What will the Federal Reserve do at its meeting in December? Analysts can speculate all they want, but Fed officials say they will be using hard economic data to make their next decision.
That means key housing, labor, and inflation reports will likely have outsized effects on the market as investors speculate about what they might mean for the future of interest rates.
What's happening: No one can move markets like Federal Reserve Chair Jerome Powell — with just a few words on Wednesday he crushed investors' hopes of an interest rate pivot and sent stocks plunging.
"We have a ways to go," said Powell of the Fed's current hiking regime meant to fight persistent inflation. "It's very premature, in my view, to think about or be talking about pausing."
But Powell did add an important caveat. The Fed could start to slow the pace of those painful hikes as soon as December. "Our decisions will depend on the totality of incoming data and their implications for the outlook for economic activity and inflation," Powell said on Wednesday.
So what will the Fed be looking at between today and its next policy decision on December 14?
The labor market: The Fed's biggest worry is the super-tight US labor market, and Friday's jobs report isn't likely to soothe any nerves.
The government report is expected to show the economy added another 200,000 positions in October — down from last month, but still a very solid number as demand for employment continues to outpace the supply of labor.
That means more inflation. Businesses have to pay higher wages to attract employees and are able to charge more for their goods and services. The Fed will be looking closely at hourly wage growth in the report. In September, wages rose by 5% from a year ago.
There is a possible upside.

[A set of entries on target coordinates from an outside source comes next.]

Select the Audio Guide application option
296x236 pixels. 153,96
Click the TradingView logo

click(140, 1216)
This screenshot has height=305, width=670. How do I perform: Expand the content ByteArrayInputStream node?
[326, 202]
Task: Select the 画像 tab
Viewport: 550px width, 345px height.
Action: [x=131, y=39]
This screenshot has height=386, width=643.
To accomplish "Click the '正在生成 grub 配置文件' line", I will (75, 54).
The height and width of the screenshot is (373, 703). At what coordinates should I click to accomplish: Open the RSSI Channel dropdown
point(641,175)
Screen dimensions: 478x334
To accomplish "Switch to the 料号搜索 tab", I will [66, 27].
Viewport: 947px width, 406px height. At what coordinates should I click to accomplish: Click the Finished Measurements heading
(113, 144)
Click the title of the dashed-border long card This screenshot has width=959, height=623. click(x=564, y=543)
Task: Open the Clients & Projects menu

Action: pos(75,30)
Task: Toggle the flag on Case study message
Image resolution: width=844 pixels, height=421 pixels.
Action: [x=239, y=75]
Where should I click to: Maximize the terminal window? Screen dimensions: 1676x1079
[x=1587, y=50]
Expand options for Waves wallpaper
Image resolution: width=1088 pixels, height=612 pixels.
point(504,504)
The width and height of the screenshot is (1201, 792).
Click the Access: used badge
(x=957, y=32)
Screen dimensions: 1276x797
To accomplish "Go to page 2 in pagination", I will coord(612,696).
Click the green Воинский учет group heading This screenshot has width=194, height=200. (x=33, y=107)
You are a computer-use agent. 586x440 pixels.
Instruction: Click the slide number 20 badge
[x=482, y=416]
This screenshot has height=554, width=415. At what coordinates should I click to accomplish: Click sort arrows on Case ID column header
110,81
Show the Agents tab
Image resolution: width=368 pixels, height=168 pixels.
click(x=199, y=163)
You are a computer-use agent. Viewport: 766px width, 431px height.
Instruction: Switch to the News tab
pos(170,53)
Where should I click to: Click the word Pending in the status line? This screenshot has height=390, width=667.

Another jobs report in December is expected ahead of the Fed meeting. If both reports show a downward trajectory in employment, that could be enough to placate Fed officials, even if the unemployment rate remains historically low.
Inflation data: Expect new data from two major indexes that measure the pace of inflation ahead of the next Federal Reserve meeting.
The Consumer Price Index (CPI) for October, which tracks changes in the prices of a fixed set of goods and services, is out on November 10.
Core CPI prices, which exclude oil and food, rose 0.6% in September month-over-month, matching August's pace and coming in well above expectations of a 0.4% increase, not a great sign for the Fed. And analysts expect to see another large 0.5% increase in October.
The Fed will also get to see October data from its favored measure of inflation, Personal Consumption Expenditures (PCE), on December 1.
PCE reflects changes in the prices of goods and services purchased by consumers in the United States. The Fed believes the measure is more accurate than CPI because it accounts for a wider range of purchases from a broader range of buyers.
Core PCE climbed by 5.1% on an annual basis in September, higher than the August rate of 4.9% but below the consensus estimate of 5.2%, per Refinitiv.
Housing: The housing market has been deeply impacted by the Fed's efforts to fight inflation, and is one of the first areas of the economy to show signs of cooling.
The 30-year fixed-rate mortgage averaged 6.95% last week, up from 3.09% just a year ago, and elevated borrowing costs are leading to a decline in demand.
"The housing market was very overheated for the couple of years after the pandemic as demand increased and rates were low," said Powell on Wednesday. "We do understand that that's really where a very big effect of our policies is."
October's new and existing home sales numbers, due on November 18 and 23, will show the continued impact of that policy ahead of the next meeting.